The rise and rise of the stock market points to the revival in the economy and the rise in bond yields points to worries on deficit, inflation and oil prices going up. Why are the stock markets rising? The Survey finds that the revival part of the story is “robust and broad based”. With the shock of demonetization and the Goods and Services Tax behind us, gross domestic product (GDP) growth for the current year is estimated to be 6.75% and for the next year between 7 and 7.5 %, making India the fastest growing major economy in the world. The reason for the robustness is the implementation of several deep reform initiatives. GST reform has added another 3.4 million indirect tax payers and GST collections are on an upward trajectory. In fact, the overall trend for widening the tax net is positive. The Survey finds that post-demonetisation, there has been a 0.8% monthly increase in new direct tax filers—an annual growth of 10% or about 1.8 million new taxpayers.

India’s economic growth had stalled due to the twin balance sheet problem wherein firms could not invest more due to unpaid loans they had taken in the past, and public sector banks were burdened by unpaid loans taken by corporate entities that caused an overhang of bad debt and prevented fresh lending. Like a Quentin Tarantino movie, with everybody pointing guns at everybody else, the economy was in a frozen frame. The enactment of the bankruptcy code and the process of debt resolution has begun to solve one part of the problem where firms are going in for resolution and repayment rather than stalling the process through court cases. The bank viability issue is getting sorted by the capitalization of some public sector banks. The first signs of credit off-take are visible, says the survey with real non-food credit growth rebounding to 4% in November 2017 on a year-on-year basis, while the squeeze on real credit to industry is abating. The rising stock market is taking note of this reform and has moved higher and higher over 2017. This is clearly worrying the economist in Subramanian who flagged the risks of a runaway market several times in his presentation after the Survey was tabled in Parliament.

Rising yields on the bond market are telling a different story and this one is about risk. We know that bond yields rise when bond prices fall. Bond prices fall when the market thinks that interest rates will rise. The bond market is worried about three things: a rise in inflation, in oil prices and in the deficit numbers. Inflation numbers are showing an uptick after 13 months of staying below the target 4% number. The government already hit 112% of the total deficit number in the first eight months of FY 2018. Subramanian said in his press conference that every $10 hike in oil prices shaves 0.2-0.3% off GDP, worsens the current account deficit by about $10 billion and hikes inflation by about 0.2%. Without saying it explicitly, the Survey also signals that the bond market is worried about this being a pre-election year and therefore nobody is expecting a very tight sticking-to-deficit targets laid out earlier. It says: “Reflecting largely fiscal developments at the center, a pause in general government fiscal consolidation relative to 2016-17 cannot be ruled out.” That’s what the bond market worries about.

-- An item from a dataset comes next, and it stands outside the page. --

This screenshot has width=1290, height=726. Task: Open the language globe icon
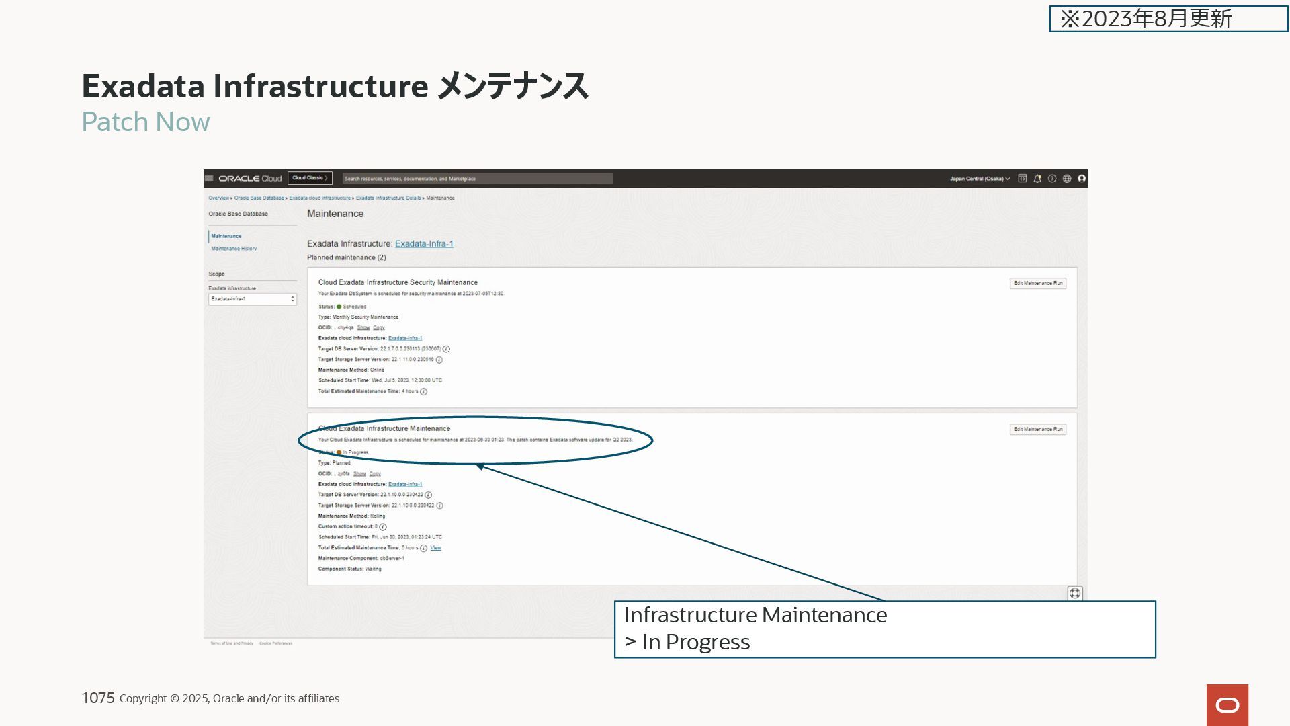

What should the government do to fan the revival and mitigate the risk? “It should finish what it has started,” says Subramanian. That means continuing reform, stabilizing the GST, completing the twin balance sheet actions by focussing on the ‘reform’ part of the solution, privatizing Air India, and staving off threats to macro-economic stability. The last point is clearly directed at a government that is in a pre-election year and it says: don’t lose the focus on fiscal prudence. It does look as if the roll-out of a universal basic income in this pre-election year will not happen if the government takes the warnings of the Survey seriously.